C'est le blog de la DreamTeamMP, c'est à dire un groupe d'amis de Classe préparatoire qui ne se sont pas perdus de vue après les concours. C'est notre vie, nos vies, nos envies et notre blog.
Après presque trois semaines passées dans la même ville, j'ai pris un ferry et passé deux jours ailleurs, puis je suis monté dans un avion pour aller un peu plus loin. Le vol était heureusement court, mais un peu chaotique, l'avion a traversé des zones de turbulence, des nuages tout le long, que du blanc, et après avoir vu notre itinéraire, j'ai pu constater qu'il n'avait pas été tout droit du tout.
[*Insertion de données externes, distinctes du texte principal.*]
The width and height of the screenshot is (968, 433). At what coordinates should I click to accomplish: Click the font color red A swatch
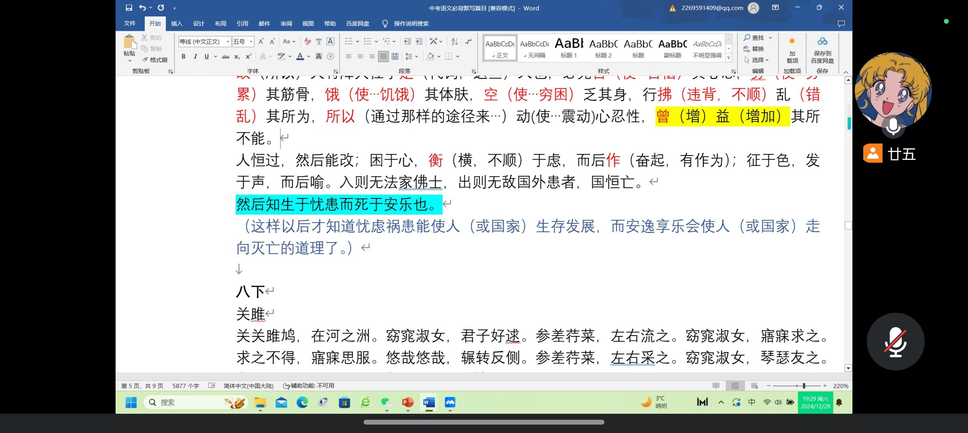(300, 57)
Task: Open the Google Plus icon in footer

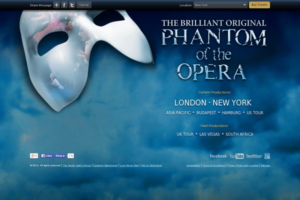Action: [x=267, y=156]
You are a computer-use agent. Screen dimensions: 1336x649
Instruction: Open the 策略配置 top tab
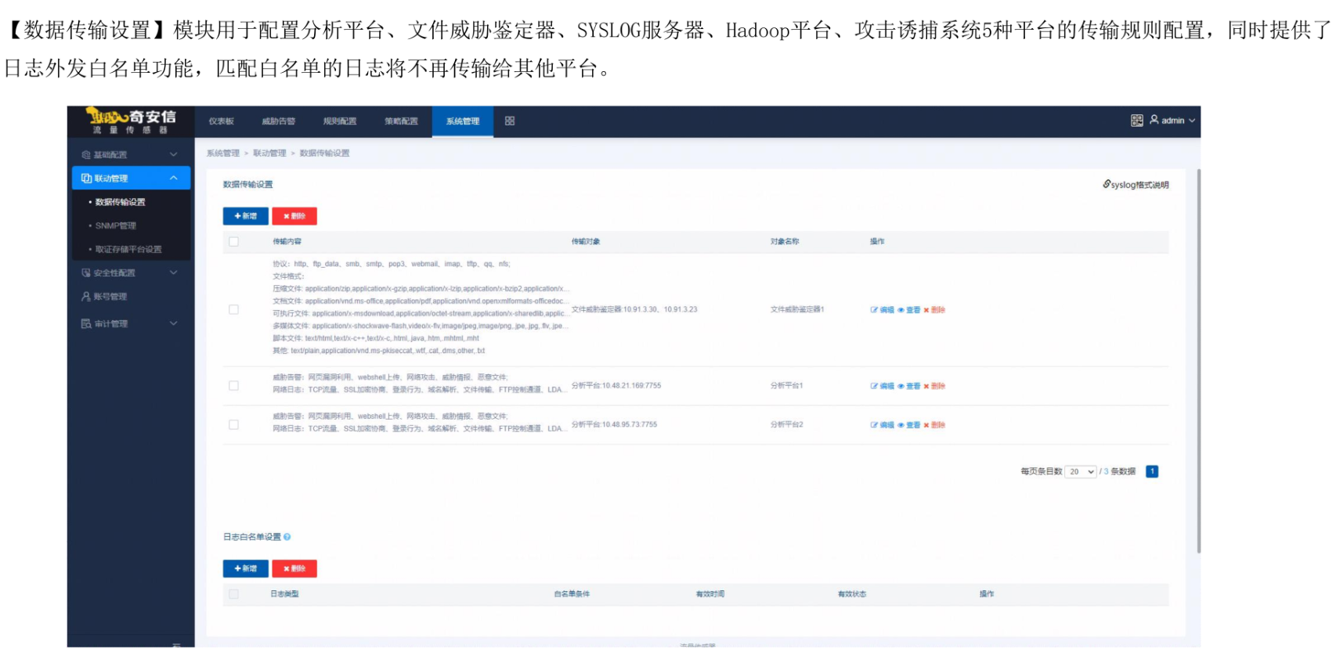(x=401, y=121)
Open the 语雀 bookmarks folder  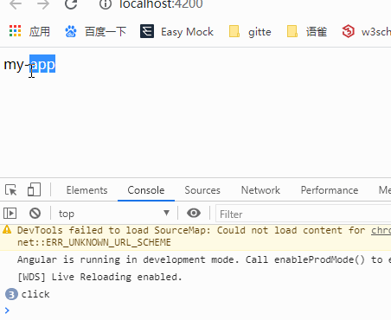[307, 31]
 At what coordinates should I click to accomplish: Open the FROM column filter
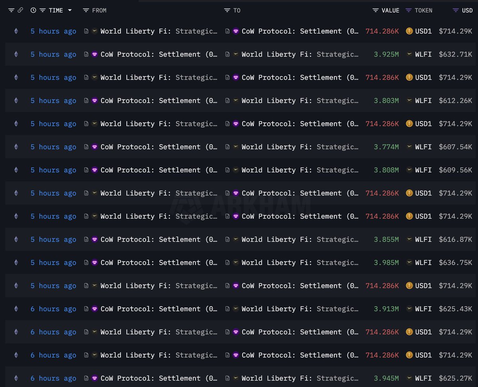86,10
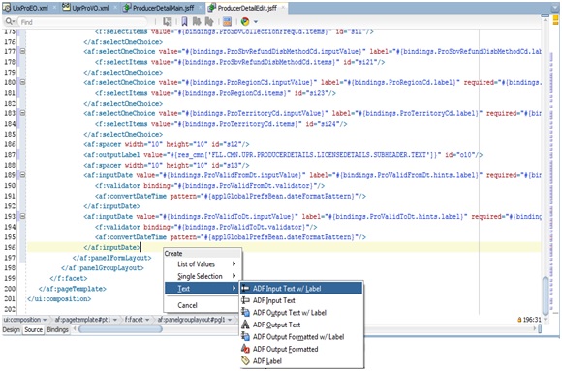Click the code selection icon beside Find
The image size is (562, 371).
167,22
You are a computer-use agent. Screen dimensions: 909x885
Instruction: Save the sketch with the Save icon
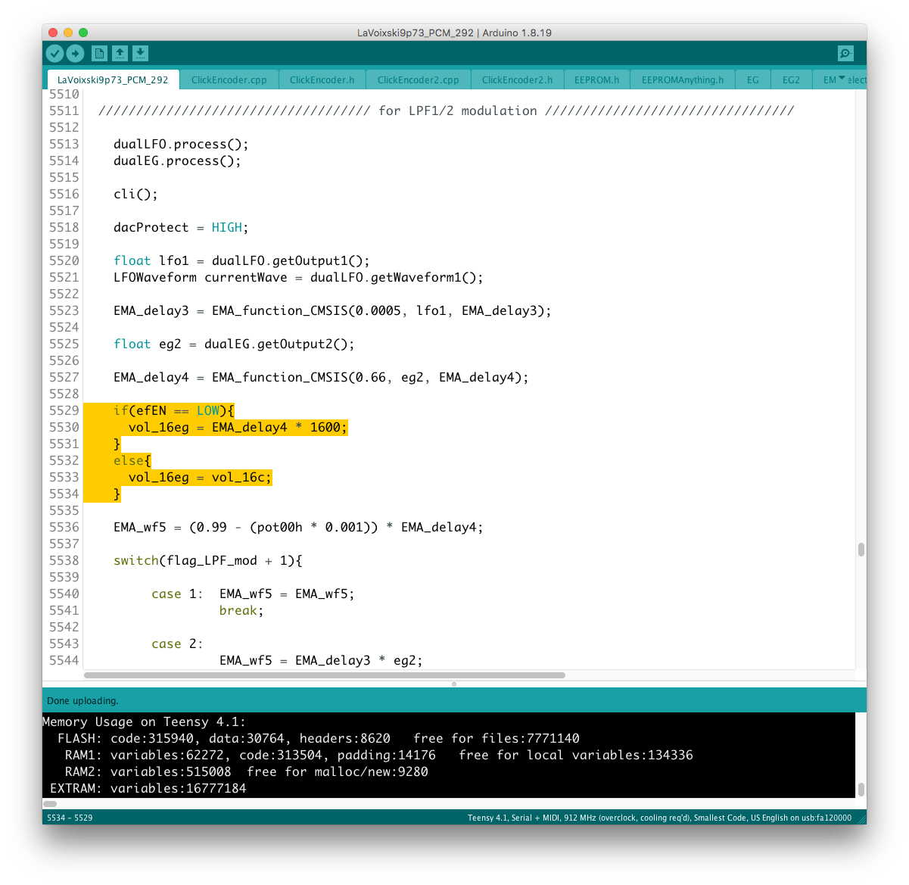tap(140, 53)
En arrivant, des maisons, que des maisons, sur des dizaines de kilomètres. Cet étalement urbain engendre de la pollution (puisqu'il faut bien se déplacer), et rend la ville quelque peu dépaysante pour un Européen. Vers l'Est, les prairies s'étendent à perte de vue, si l'on veut bien mettre de côté les quelques nuages. Dans cette direction, le ciel prend un bleu étrange. Une couleur inquiétante, qui semble cacher quelque chose, et qui s'accorde bien avec le gris très foncé, menaçant, des nuages proches.
Après avoir atterri, je me dirige vers le centre de la ville, et ce qui me frappe en premier, ce sont les grandes distances que l'on parcourt pour cela, et les voitures partout ! Des centres commerciaux immenses, des parcs de stationnement tout aussi grands, et des autoroutes de bien plus de quatre voies de large. Je n'ai même pas fait mille kilomètres, mais le décor a radicalement changé.
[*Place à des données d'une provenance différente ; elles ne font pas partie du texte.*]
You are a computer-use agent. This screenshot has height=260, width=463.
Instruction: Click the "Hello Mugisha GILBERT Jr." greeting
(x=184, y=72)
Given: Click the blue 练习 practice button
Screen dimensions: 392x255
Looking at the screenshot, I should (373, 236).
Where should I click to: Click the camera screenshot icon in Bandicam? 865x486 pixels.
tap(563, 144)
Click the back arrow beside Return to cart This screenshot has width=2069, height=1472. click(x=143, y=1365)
Ici, les gratte-ciel semblent plus hauts qu'avant, mais moins beaux. Des "couleurs" (si l'on peut dire), plus froides, plus sombres. Les longues rues du centre-ville ont l'air larges, mais les immeubles qui les bordent leur donnent un effet de tunnel, ou au moins de tranchée. Originalité, il y a des passages couverts pour les piétons à quinze pieds du sol, au-dessus de presque toutes les rues.
L'orage commence à gronder et la pluie à tomber. Ici, il semble que les orages ne fassent pas dans la demi-mesure, mais pour l'instant j'ai été relativement épargné.
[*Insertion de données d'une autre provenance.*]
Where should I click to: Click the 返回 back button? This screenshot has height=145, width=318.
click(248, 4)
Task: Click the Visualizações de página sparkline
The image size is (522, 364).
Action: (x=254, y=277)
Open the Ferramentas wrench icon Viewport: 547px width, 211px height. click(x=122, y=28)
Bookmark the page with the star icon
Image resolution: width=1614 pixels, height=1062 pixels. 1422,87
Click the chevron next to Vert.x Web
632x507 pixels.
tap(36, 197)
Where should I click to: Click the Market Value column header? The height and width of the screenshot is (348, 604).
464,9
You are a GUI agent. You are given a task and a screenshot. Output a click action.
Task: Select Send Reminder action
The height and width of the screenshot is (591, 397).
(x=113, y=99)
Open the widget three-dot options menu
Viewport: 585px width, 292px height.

En retournant dans le centre-ville pour me promener, j'ai pris une douche froide. Pas pour la pluie, même s'il y en avait beaucoup, non, c'est du sens figuré. Habitué aux villes européennes avec un minimum de vie dans les rues, le peu de chaleur humaine que j'ai pu trouver ici m'a tout de suite laissé une impression désagréable. Les rues sont très larges, les trottoirs aussi, il est dix-neuf heures, mais personne ne marche, et le mauvais temps ne semble pas en être le seul responsable, même si j'ai du mal à croire que nous sommes en plein mois de juillet. En revanche, les voitures, elles, sont bien présentes, et occupent trois ou quatre voies de chaque rue à sens unique. On dirait que les gens veulent s'isoler dans leurs tas de ferraille, ne pas se rencontrer. Les multiples tours de verre du quartier n'aident pas, et sont plus impersonnelles qu'autre chose ; d'une certaine manière, c'est impressionnant. Impersonnel, je trouve que c'est le mot qui caractérise le mieux cette ville, pour ce que j'en avais vu à ce moment-là.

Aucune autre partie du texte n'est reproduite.